My problem is as follows:
I'm trying to construct a Parameter class that is freezable (i.e. not differentiable) given a metadata attribute that I called 'frozen':
from typing import TypeVar
from flax import nnx
import jax
T = TypeVar("T")
sg = jax.lax.stop_gradient
class Parameter(nnx.Variable[T]):
"""Freezable parameter class."""
def __init__(self, value: T, frozen: bool, **kwargs):
value = jnp.asarray(value)
if frozen:
value = sg(value)
super().__init__(value=value, **kwargs)
self.frozen = frozen
@property
def value(self):
value = super().value
return sg(value) if self.frozen else value
# build a collection of params
class Params(nnx.Module):
def __init__(self):
self.p1 = Parameter(0.0, frozen=True)
self.p2 = Parameter(2.0, frozen=False)
self.o = nnx.Param(2.0)
my_params = Params()
jax.tree.map(jax.grad(jnp.sin), my_params)

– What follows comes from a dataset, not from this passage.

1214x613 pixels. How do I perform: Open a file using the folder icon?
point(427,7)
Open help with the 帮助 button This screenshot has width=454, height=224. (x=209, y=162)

# Params( # Param: 1 (4 B), Parameter: 2 (8 B), Total: 3 (12 B)
# o=Param( # 1 (4 B)
# value=Array(-0.41614684, dtype=float32, weak_type=True)
# ),
# p1=Parameter( # 1 (4 B)
# value=Array(1., dtype=float32, weak_type=True), <--- this should be 0. because it's frozen
# frozen=True
# ),
# p2=Parameter( # 1 (4 B)
# value=Array(-0.41614684, dtype=float32, weak_type=True),
# frozen=False
# )
# )This doesn't seem to work, and also I'd like to have this dynamic (maybe I have to set this hook instead?), i.e. when I change this frozen from False to True the Parameter (value) should become non-differentiable, something like this:
def fun(param: Parameter):
...
param.frozen = True # essentially `jax.lax.stop_gradient` for `param.value`
...In my understanding this should be able to work (somehow) because .frozen is just another metadata attribute that's known at trace/compile time (like .shape) and independent of the data (numeric values of the array).
Would this somehow be possible to achieve? Also, how (or if) does this change in the context of the new hijax approach?
Thanks, Peter